Inverse emulsion polymers can be prepared by emulsification of a water-soluble monomer in the oil phase, with subsequent polymerization, a process called inverse emulsion polymerization. In an inverse emulsion polymerization, a hydrophilic monomer or blend of monomers, frequently in aqueous solution, is emulsified in a continuous oil phase using water-in-oil emulsifiers and polymerized using either an oil-soluble or water-soluble initiator. A water-in-oil emulsion results, typically a viscous liquid formed from submicroscopic, water-containing, hydrophilic polymer particles suspended in the continuous oil phase.
Surfactants can be used to provide stability to the resulting emulsion. Then, to invert the emulsion, the phases are reversed so that the active emulsion polymers can be released from the discontinuous aqueous phase. When the inverse emulsion is added to a large volume of an aqueous solution, there is a disruption of the previously-dispersed aqueous droplets, allowing the active emulsion polymers contained therein to be released within the aqueous solution where they produce their desired effects. This process whereby the phases of the inverse emulsion are reversed is termed “inversion.” Inversion is facilitated by the addition of surfactants, termed breaker surfactants, that help to disrupt the stability of the original inverse emulsion when it is dispersed within an aqueous solution. Exemplary processes are described, for example, in U.S. Pat. No. 7,429,625 and U.S. Pat. No. 4,525,496.
To optimize the effectiveness of active emulsion polymer contained in an inverse emulsion, it is important that the inverse emulsion can be inverted quickly, thereby releasing the active emulsion polymers into a continuous aqueous phase. It may be difficult to accomplish this, however. For one reason, the surfactants that are used in forming inverse emulsions tend to make the water-in-oil emulsion highly stable, so that it resists inversion. Upon inversion of the emulsion, the polymer chains need to become dissolved, hydrated, uncoiled, or disentangled in order to make the polymers available to perform as flocculants or friction reducers.

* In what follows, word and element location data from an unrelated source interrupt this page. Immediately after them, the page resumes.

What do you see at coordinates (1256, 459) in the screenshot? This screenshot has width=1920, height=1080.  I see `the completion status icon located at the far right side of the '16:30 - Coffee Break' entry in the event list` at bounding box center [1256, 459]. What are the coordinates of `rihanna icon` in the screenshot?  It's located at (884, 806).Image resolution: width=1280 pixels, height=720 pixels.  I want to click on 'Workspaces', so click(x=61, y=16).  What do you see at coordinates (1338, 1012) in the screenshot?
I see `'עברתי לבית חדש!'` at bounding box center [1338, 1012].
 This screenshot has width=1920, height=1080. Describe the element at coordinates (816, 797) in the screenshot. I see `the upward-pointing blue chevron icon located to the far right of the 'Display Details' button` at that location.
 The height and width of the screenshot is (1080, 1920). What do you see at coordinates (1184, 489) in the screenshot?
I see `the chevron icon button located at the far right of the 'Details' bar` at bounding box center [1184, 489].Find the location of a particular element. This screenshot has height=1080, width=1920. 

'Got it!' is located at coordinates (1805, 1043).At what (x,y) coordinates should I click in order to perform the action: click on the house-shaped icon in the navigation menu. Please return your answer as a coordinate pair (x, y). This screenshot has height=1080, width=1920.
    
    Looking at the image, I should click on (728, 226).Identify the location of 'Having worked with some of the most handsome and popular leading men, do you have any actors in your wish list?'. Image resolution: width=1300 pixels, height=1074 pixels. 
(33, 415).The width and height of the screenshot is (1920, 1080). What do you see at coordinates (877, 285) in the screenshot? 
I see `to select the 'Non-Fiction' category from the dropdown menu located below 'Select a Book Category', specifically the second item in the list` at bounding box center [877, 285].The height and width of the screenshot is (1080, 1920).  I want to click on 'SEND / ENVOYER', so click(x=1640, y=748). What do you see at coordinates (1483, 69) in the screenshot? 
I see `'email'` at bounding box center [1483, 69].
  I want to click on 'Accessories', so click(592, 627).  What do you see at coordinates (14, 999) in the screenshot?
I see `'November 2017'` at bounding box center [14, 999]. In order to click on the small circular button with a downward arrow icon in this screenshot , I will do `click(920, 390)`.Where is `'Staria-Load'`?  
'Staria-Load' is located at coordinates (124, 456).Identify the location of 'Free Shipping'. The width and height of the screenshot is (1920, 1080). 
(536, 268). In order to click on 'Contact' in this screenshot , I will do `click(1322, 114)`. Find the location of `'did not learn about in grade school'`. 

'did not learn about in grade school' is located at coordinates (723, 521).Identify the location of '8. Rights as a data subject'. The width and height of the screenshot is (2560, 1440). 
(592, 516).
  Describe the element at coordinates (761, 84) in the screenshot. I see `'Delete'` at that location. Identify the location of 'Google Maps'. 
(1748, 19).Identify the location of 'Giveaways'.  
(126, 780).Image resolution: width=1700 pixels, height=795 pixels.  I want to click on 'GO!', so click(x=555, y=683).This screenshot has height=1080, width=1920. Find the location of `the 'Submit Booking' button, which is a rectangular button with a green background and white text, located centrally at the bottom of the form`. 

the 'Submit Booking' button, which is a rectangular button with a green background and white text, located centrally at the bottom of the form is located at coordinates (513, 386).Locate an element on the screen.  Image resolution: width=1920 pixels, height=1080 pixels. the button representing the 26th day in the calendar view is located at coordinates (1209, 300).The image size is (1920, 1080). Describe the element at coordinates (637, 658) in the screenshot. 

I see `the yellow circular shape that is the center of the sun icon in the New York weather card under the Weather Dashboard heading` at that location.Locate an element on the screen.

As an additional problem, the aqueous solution into which the emulsion is inverted can have a high salinity, which hinders the egress and hydration of the polymers from the discontinuous aqueous droplets in the original emulsion. In some instances, the availability of dilution water with sufficient quality, such as a low concentration of dissolved salts, is limited. When the polymer emulsion is inverted in water containing high levels of dissolved salts, and in particular high concentrations of polyvalent salts, the resulting polymer solution can have a diminished viscosity and diminished performance as a solid-liquid separation aid. In other instances, active polymer emulsions are added directly to a process stream to dilute the polymer in the process itself. There remains a need for improved compositions and methods for fast-inverting liquid polymer emulsions, and especially for polymer emulsions that invert quickly and completely in waters containing dissolved salts. With the rapid release of the friction-reduction polymers into the aqueous solution, that is, with the rapid inversion of the inverse emulsion that contains them, the rheological effects of these friction-reducing agents can be rapidly achieved.
There remains a need in the art, therefore, for formulations and methods that allow the formation of inverse emulsions containing polymers in the discontinuous (aqueous) phase, with the rapid inversion of such emulsions upon dispersion into a dominant aqueous solution.